● **TASK DIRECTIONS**:
Set down each record below precisely, skipping the pictures.

● **DATA TO USE**:
****************************************

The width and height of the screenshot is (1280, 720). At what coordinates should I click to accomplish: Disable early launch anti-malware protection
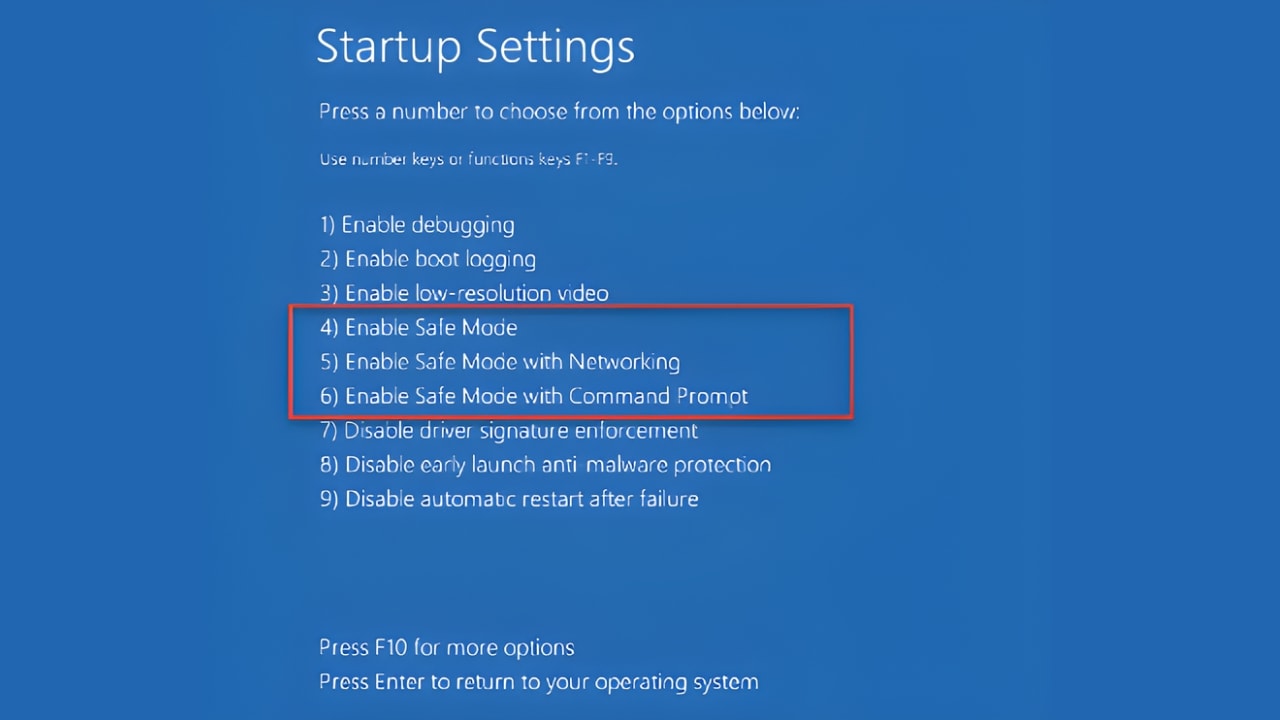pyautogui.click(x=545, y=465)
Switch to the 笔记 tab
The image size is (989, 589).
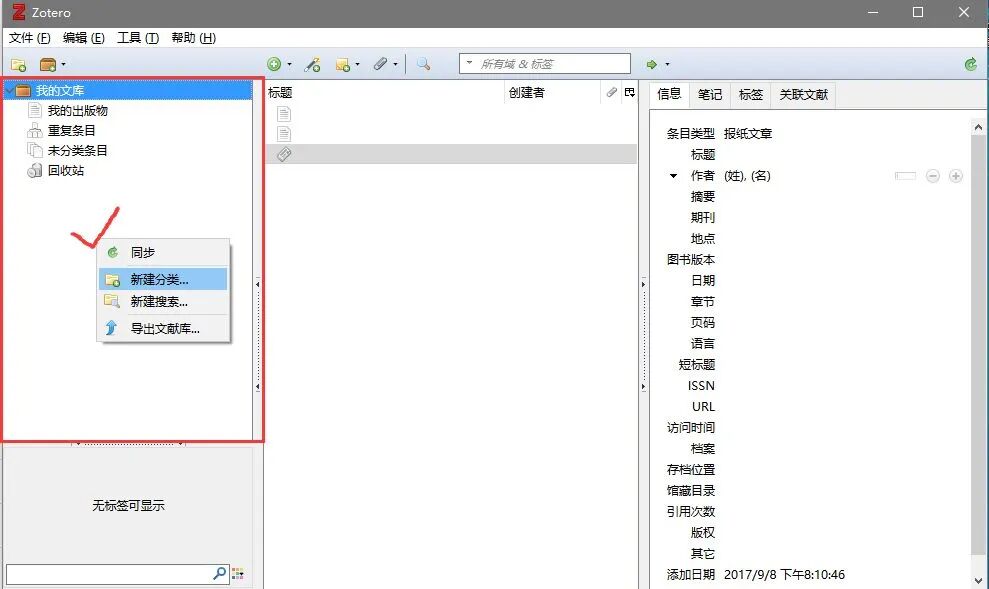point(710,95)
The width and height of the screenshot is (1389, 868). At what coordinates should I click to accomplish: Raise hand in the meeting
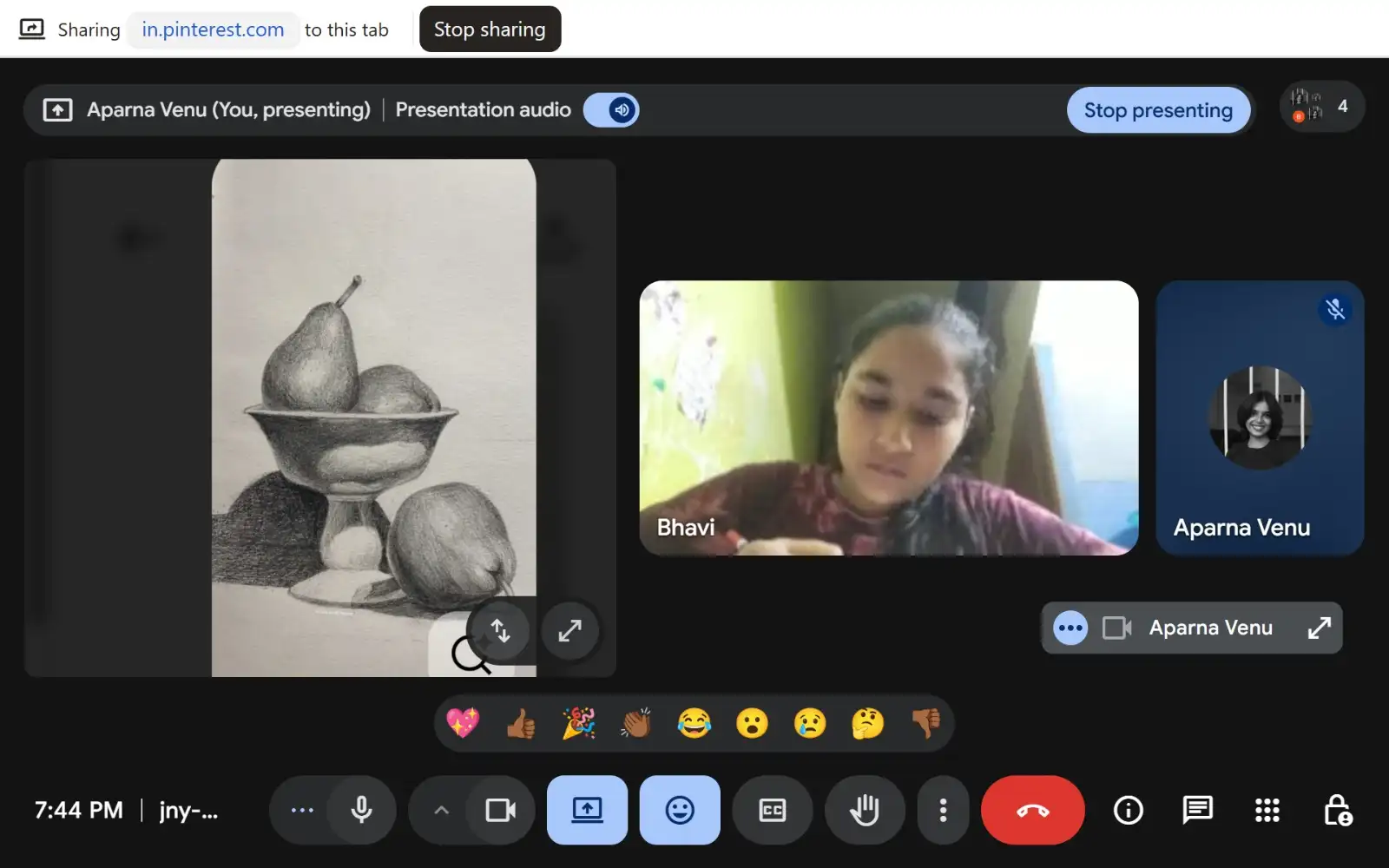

****************************************

● **TASK OUTPUT**:
The width and height of the screenshot is (1280, 720). At what coordinates should I click to accomplish: Disable early launch anti-malware protection
pyautogui.click(x=545, y=465)
Switch to the 笔记 tab
The image size is (989, 589).
point(710,95)
The width and height of the screenshot is (1389, 868). At what coordinates should I click to accomplish: Raise hand in the meeting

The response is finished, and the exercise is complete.